Sometimes I wonder if I was really supposed to be Spider-Man. Was I really supposed to make the web fluid to swing with or did it just happen? Was I really supposed to make myself into some hero because I gained powers? Or was it me being selfish and trying to get Liz or someone--anyone--to notice me? Was I just some silly kid who wanted to be remembered as someone besides the poor, lonely smart kid?

Sometimes I wish that I wasn't Spider-Man. How could I have been so stupid to think that just because I showed up that the world would be better? How could I have been so stupid to think that just because I showed up that I would bring Uncle Ben back? Every time I fail--every time I can't stop a mugging or don't move the bomb or take the bullet--I'm thrown back into remembering that night. I'm taken back, and when I come back to the present, I'm always no hero. I couldn't stop what happened to Uncle Ben, who was I to think I was made a difference?

Rare is a day where I am glad the I am Spider-Man. There are days where I do save people. Days where the old lady buys me churros or days where the parent will thank me for the child's life. Those are the days where everything is really worth it. Then I'll go do something stupid and mess it back up again.

It feels like I'm going in a circle. There are days where I feel nothing at all but pain. There are days where I feel everything--guilt, sadness, pain, and so many others. On the good days, I want to go back to the bad because I know what to expect. From the good, the only thing I know is that it'll always end badly. At this point, I'm not sure which is worse--to feel nothing at all or all of it. Would I rather be overpowered by waves in an endless ocean or dying of thirst?

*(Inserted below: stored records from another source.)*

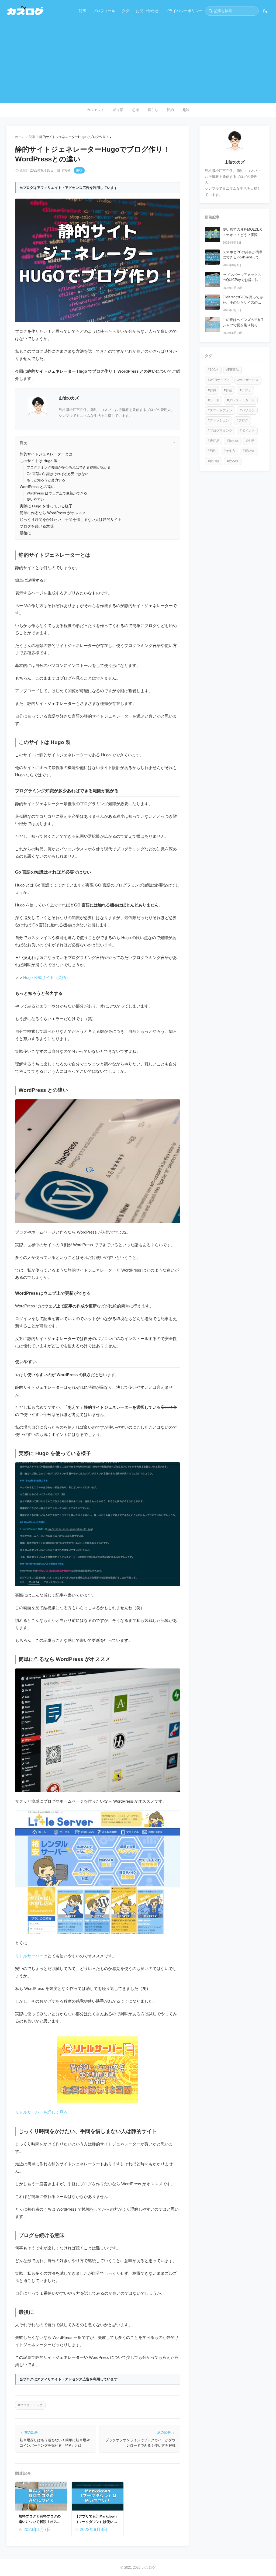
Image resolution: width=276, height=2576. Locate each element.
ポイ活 (118, 110)
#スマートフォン (220, 410)
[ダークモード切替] (265, 11)
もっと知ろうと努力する (46, 480)
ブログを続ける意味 (37, 526)
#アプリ (245, 390)
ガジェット (95, 110)
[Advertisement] (138, 58)
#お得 (212, 390)
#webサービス (247, 380)
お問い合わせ (147, 11)
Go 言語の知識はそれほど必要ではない (57, 474)
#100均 (213, 370)
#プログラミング (30, 2405)
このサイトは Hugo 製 (38, 461)
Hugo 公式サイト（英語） (46, 977)
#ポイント (247, 430)
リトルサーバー (29, 1956)
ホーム (20, 137)
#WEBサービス (219, 380)
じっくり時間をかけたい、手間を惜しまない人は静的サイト (71, 519)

Except on the bad days, it's no circle. It's a spiral--a downward spiral. It's taking me farther from who I am, and who am I to stop it? Maybe that's my character arc because aren't we all just a character in a story? Of course, however, I've given up hope of a happy ending. I've learned by now that not all stories have those. Not Uncle Ben's nor Mom and Dad's nor Tony's or Natasha's. They were good people, and for a bad person like me, why could I possibly deserve an ending better than theirs? I could have saved any one of them.

I'm a watered-down version of who I used to be. I'm like the punch they serve at funerals that's never good because it's watered down to go farther. I don't laugh as much. I don't smile. I don't hug May. I don't live. I guess I'm not really living without doing those things. I'm just going through the motions like a marionette held prisoner by the things that keep it going.

Who am I, I wonder, but a person designed to feel pain? Who am I, I ponder, but an experiment on how much a person can take? Who am I, I contemplate, but a villain in my own fairytale? Who am I, I surely know, but a mistake?

---~---~---

I find solace in the woods. There are no people to accompany you. No masks to hide behind. A place where there are no questions because there is no one to ask. And at this point, I find questions annoying because the person who asks them doesn't care for the answer. They don't care for me. They are just making conversation to ease the boredom they feel.

I used to be one who enjoyed talking. I was eager to make friends. Eyes wide and a smile stretched until it hurt. I'd crack a joke when no one was listening. I'd answer the questions honestly. But one day, I blinked and saw that no one cared anymore. I was just another conversation, just another moment.

And so I changed.

My eyes were downcast; I didn't deserve to look them in the eye. Hands clenched in my pockets; they didn't care for my hugs. Laughter swallowed back; they made the jokes just to fill the time. Jokes choked down; they hadn't ever been fun anyway. Lips closed, breath stolen before I could use it; I was unworthy. I was nothing more than a mistake and an experiment.